» Data supplied:
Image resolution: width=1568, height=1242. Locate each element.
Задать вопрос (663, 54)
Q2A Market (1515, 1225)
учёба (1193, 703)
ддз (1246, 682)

» Exercise details: Present every line of the items above as a numbered list, leaving out any blank lines.

» Correct output:
1. Image resolution: width=1568, height=1242. Locate each element.
2. Задать вопрос (663, 54)
3. Q2A Market (1515, 1225)
4. учёба (1193, 703)
5. ддз (1246, 682)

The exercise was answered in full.